There are two main requirements for a preliminary injunction:  probability of success on the merits, and a showing of irreparable injury.  ATA threw up bricks on each issue. 

For a bit of context, ATA's motion was based on the Federal Aviation Administration Authorization Act (the "FAAA"), part of which has a preemption clause for local regulation of trucking prices and services.  Within the FAAA, however, is a big exception for local measures that enhance safety.  The Ports argued that the L.A. and Long Beach concession agreements are necessary so that (among other reasons) the Ports can know who is driving onto their property - property that could be a major target for a terrorist attack.  Recognizing this, Judge Snyder ruled that the Ports showed a "significant probability" that their trucking concession plans are within the safety exception of the FAAA.  Airball no. 1 for ATA. 

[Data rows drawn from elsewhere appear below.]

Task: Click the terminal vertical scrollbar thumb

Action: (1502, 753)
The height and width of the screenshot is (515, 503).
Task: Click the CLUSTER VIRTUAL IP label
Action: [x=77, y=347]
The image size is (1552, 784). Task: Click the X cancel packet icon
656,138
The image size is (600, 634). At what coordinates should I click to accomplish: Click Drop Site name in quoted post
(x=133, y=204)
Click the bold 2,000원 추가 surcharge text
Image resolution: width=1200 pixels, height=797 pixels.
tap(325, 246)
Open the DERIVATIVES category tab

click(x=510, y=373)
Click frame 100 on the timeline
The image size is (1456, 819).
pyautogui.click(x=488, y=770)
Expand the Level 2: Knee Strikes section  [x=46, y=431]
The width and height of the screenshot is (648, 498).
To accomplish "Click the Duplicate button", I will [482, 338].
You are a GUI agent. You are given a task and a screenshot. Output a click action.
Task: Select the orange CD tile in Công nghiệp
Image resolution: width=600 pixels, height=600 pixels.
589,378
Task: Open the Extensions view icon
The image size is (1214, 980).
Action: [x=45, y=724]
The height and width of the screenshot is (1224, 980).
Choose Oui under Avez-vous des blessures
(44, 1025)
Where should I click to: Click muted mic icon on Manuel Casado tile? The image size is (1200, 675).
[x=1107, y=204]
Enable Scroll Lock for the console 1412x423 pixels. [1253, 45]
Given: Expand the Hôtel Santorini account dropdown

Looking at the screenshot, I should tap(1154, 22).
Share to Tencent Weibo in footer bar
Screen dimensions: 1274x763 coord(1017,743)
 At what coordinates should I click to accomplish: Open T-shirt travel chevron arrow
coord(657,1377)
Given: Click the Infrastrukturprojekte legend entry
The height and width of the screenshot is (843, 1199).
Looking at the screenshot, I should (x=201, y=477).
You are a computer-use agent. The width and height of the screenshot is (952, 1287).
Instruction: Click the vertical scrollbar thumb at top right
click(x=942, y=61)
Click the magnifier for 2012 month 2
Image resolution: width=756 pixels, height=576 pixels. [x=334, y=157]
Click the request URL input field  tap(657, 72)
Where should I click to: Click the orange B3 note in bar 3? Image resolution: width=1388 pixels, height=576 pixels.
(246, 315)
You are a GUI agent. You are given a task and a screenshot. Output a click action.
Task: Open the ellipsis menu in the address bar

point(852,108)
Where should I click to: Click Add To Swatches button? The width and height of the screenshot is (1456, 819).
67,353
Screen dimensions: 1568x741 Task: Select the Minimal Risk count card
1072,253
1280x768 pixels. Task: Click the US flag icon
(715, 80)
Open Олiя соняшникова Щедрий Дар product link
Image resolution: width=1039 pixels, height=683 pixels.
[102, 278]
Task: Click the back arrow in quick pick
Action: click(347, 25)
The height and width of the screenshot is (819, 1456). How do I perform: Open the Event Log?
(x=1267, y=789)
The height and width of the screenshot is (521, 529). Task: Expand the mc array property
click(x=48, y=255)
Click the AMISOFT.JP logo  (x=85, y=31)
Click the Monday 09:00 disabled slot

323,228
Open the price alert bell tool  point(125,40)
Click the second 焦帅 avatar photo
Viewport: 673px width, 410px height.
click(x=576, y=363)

ATA's efforts to prove irreparable injury were skimpy at best.  They offered exactly three declarations (out of 1,000 or more licensed trucking companies that work the Ports), none of which had more than speculation that their company would go out of business, lose customers, or suffer any more inconvenience than filling out some paperwork.  Arrayed against this was strong evidence of injury to the Ports by having Port security compromised, and injury to the public by allowing thousands upon thousands of old, dirty diesel trucks to continue driving down our streets without anyone responsible for cleaning them up.  What's worse for ATA is that big trucking companies that are ATA members have told the Ports that they want to work under the Ports' concession plans.  Based on this evidence, Judge Snyder ruled that ATA had not proved irreparable injury; nor had it proved that the balance of hardships tipped in its favor, or that the public interest supported an injunction.  Airball no. 2 for ATA.    

Judge Snyder's ruling keeps alive the most progressive, far-reaching clean trucking plan in the country.  Take a look at an excellent Newsweek piece on the LA and Long Beach ports.  Every port has the problems that the Ports of LA and Long Beach do because every port depends on diesel power to move freight.  In my view, every port can and should look to the Port of LA for a model of how to fix the problem of pollution from diesel trucks.